Total protein extraction

Total cellular protein was extracted using a method whereby hearts and skeletal muscle tissues were frozen in liquid nitrogen and then pulverized and re-suspended in a lysis buffer containing 1% SDS, 5 mM EGTA and protease inhibitors. Samples were kept on ice, vortexed and centrifuged at 14,000g for 5 min and the supernatant was collected. Protein concentration was determined using a BCA assay kit (Thermo Scientific, cat#23227) using BSA (Bovine Serum Albumine) as standard.

Western blotting

The protein samples were combined with the 4× Laemmli sample buffer and heated (95 °C, 5 min). Sixty micrograms of protein was loaded per sample in a 4–20% Tris–glycine gels for SDS–polyacrylamide gel electrophoresis (Criterion TGX pre-casted gradient gel, Bio-Rad). Protein was then transferred to polyvinylidene difluoride membranes. Membranes were blocked for 1 h with 5% nonfat dry milk in Tris buffered saline and incubated with primary antibodies overnight at 4 °C. The following primary antibodies were used: mouse anti-dystrophin (mid-rod: Millipore, mab1692, 1:200) and rabbit anti-GAPDH (abcam, 0.5 µg/ml). The membranes were then incubated with secondary antibodies (1:5,000 goat anti-rabbit [cat#925-32211] or goat anti-mouse [cat#926-68070] IgG HRP conjugates for 1 h at room temperature and the detection was performed using an Odyssey infrared scanner (LI-COR).

Echocardiography

Echocardiography was performed without knowledge of mouse status. Mice were initially induced with 2.5–3% isoflurane then maintained anesthetized under 0.5–1.5% isoflurane. Mice were placed on a heated platform and had ECG monitoring during the studies. Parasternal long axis (B-Mode) and mid-papillary short axis (M-mode) views of the left ventricle were acquired using the Vevo2100 ultrasound machine (VisualSonics) and MS550D ultrasound probe (VisualSonics). Measurements were made from mid-papillary short axis views of the left ventricle M-mode images.

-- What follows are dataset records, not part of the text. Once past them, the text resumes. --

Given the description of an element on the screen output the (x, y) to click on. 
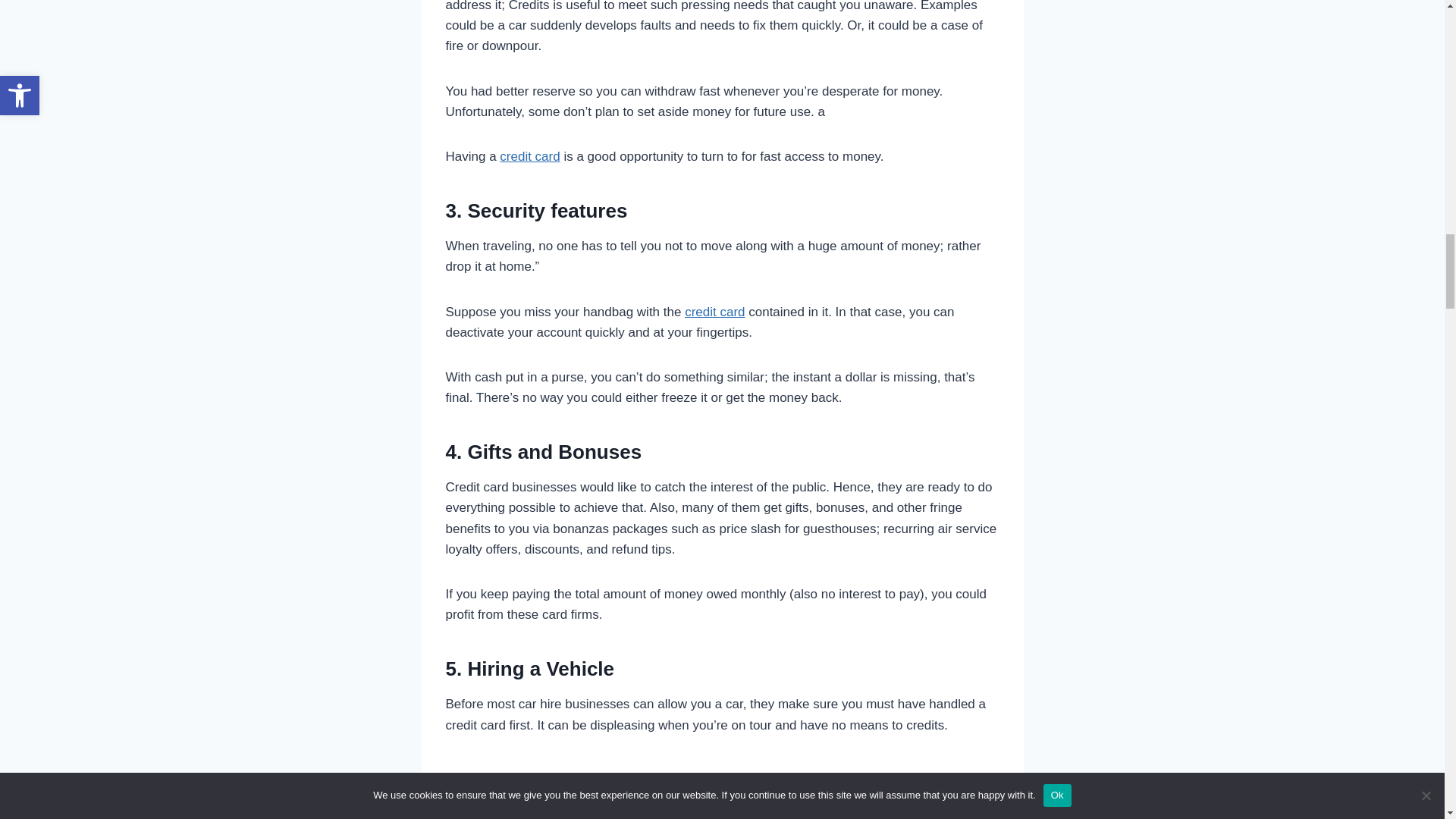
credit card (714, 311)
credit card (529, 156)
Given the description of an element on the screen output the (x, y) to click on. 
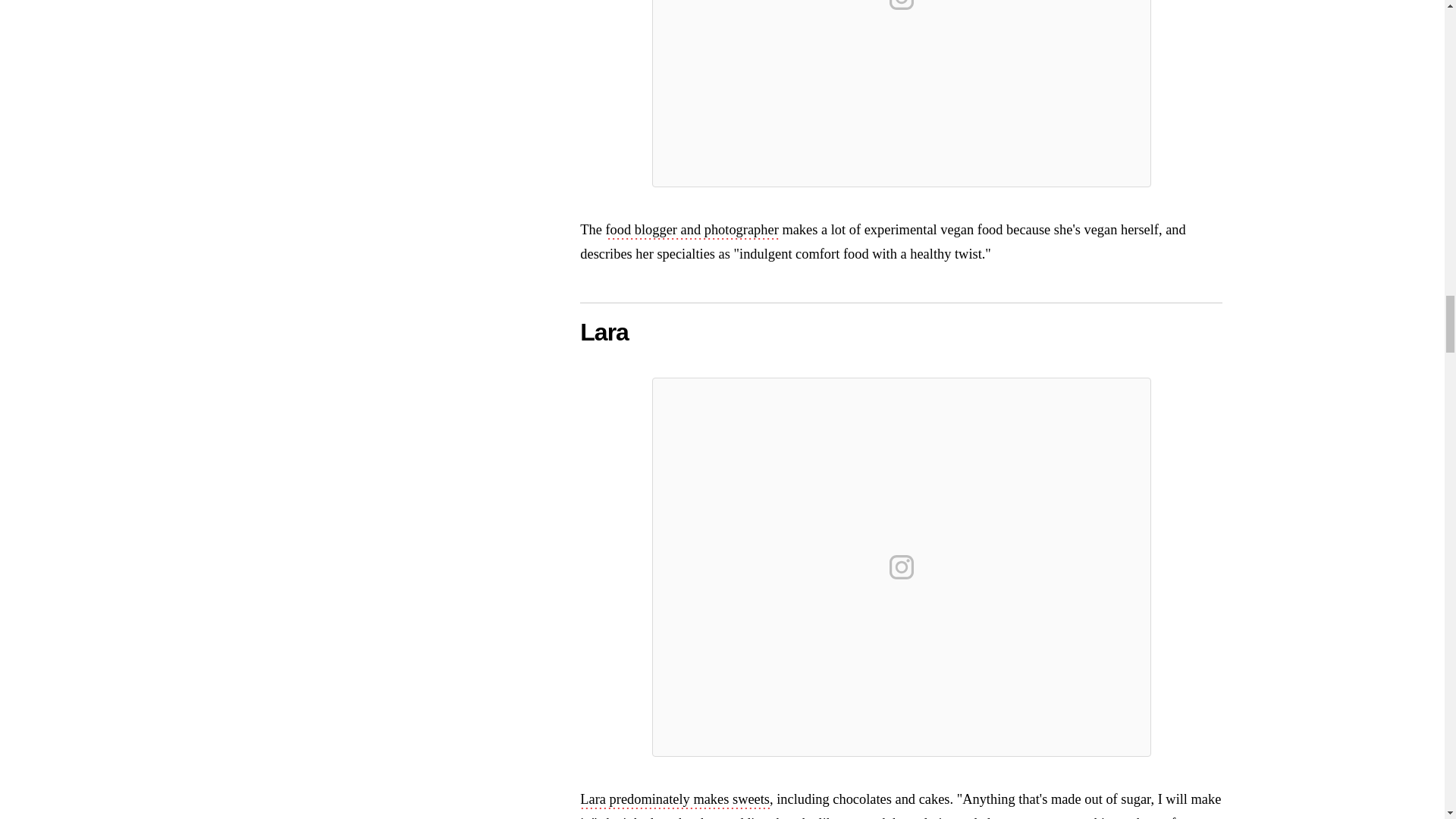
View on Instagram (901, 7)
food blogger and photographer (691, 230)
View on Instagram (901, 566)
Lara predominately makes sweets (674, 800)
Given the description of an element on the screen output the (x, y) to click on. 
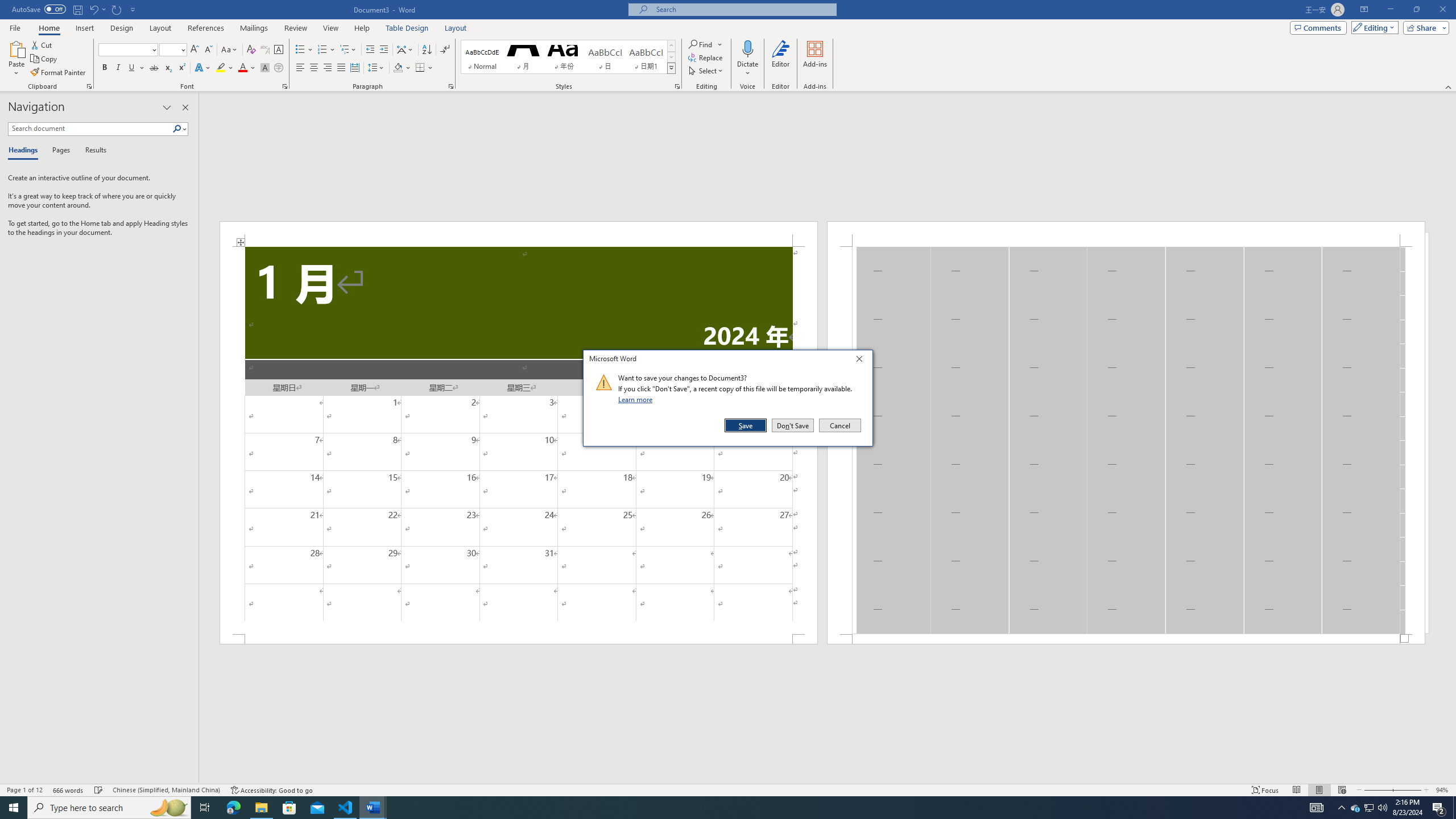
Microsoft Store (289, 807)
Given the description of an element on the screen output the (x, y) to click on. 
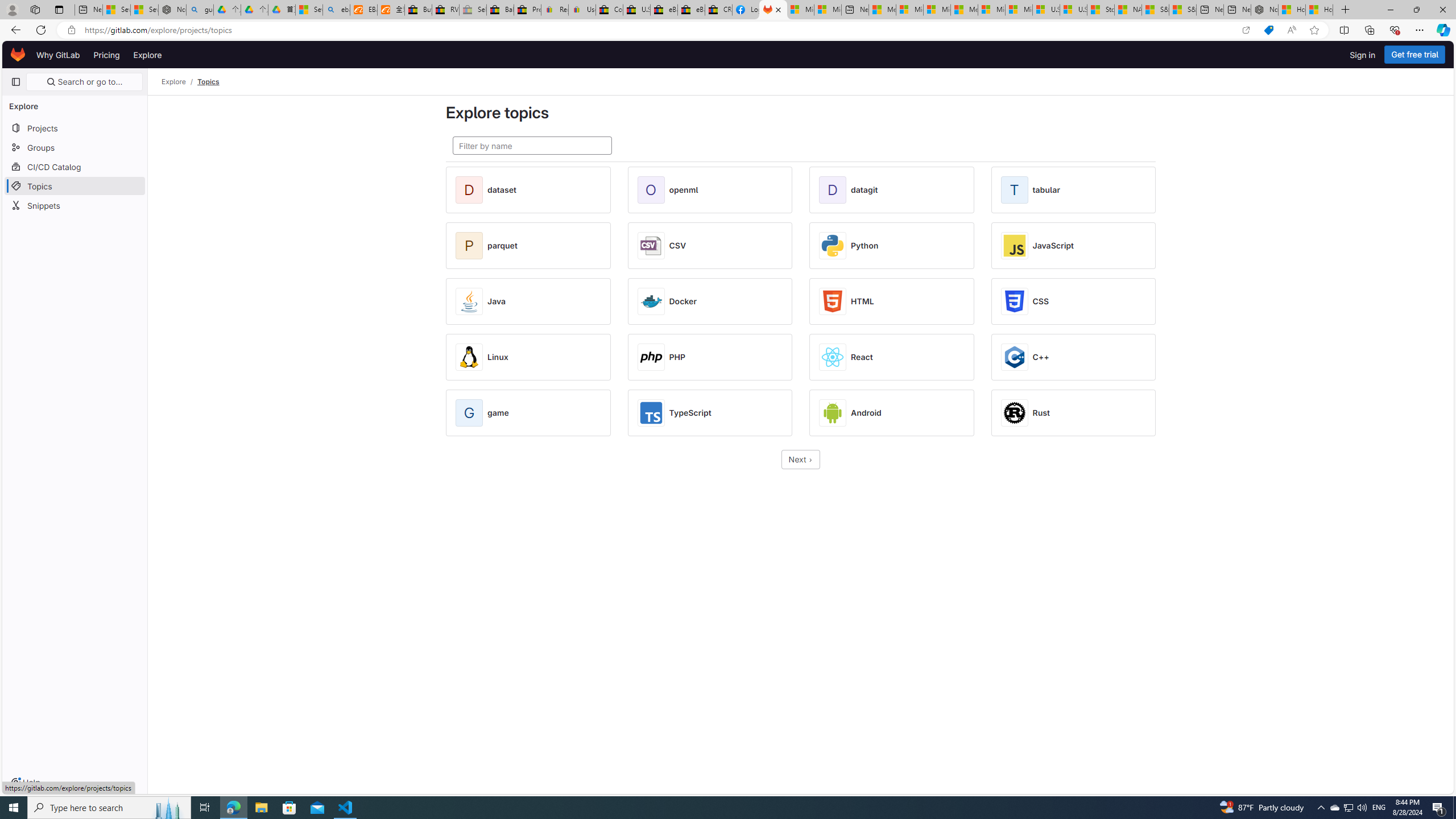
Pricing (106, 54)
U.S. State Privacy Disclosures - eBay Inc. (636, 9)
Projects (74, 127)
Shopping in Microsoft Edge (1268, 29)
How to Use a Monitor With Your Closed Laptop (1319, 9)
D (834, 189)
Sign in (1362, 54)
eBay Inc. Reports Third Quarter 2023 Results (691, 9)
Explore/ (179, 81)
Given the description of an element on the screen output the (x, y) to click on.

Ejection fraction and fractional shortening values were calculated through the system software.

Histopathology

Freshly excised hearts and skeletal muscles were cut in half along the transverse plane and placed into OCT medium to be frozen in liquid nitrogen-cooled isopentane (− 160 °C) and stored at − 80 °C. Short-axis cross-sections of the hearts were sectioned at 7 µm and stained with hematoxylin and eosin using standard histochemical procedures. Images were collected on a Nikon E200 microscope.

Statistics

All statistical analyses were performed using Prism 5.0c (GraphPad, La Jolla, CA, USA). Comparisons between two groups were made using Student’s two tailed t test. When more than one independent variable was tested, two-way ANOVA with a Bonferroni posttest was used to compare groups. Data are shown as mean ± SD.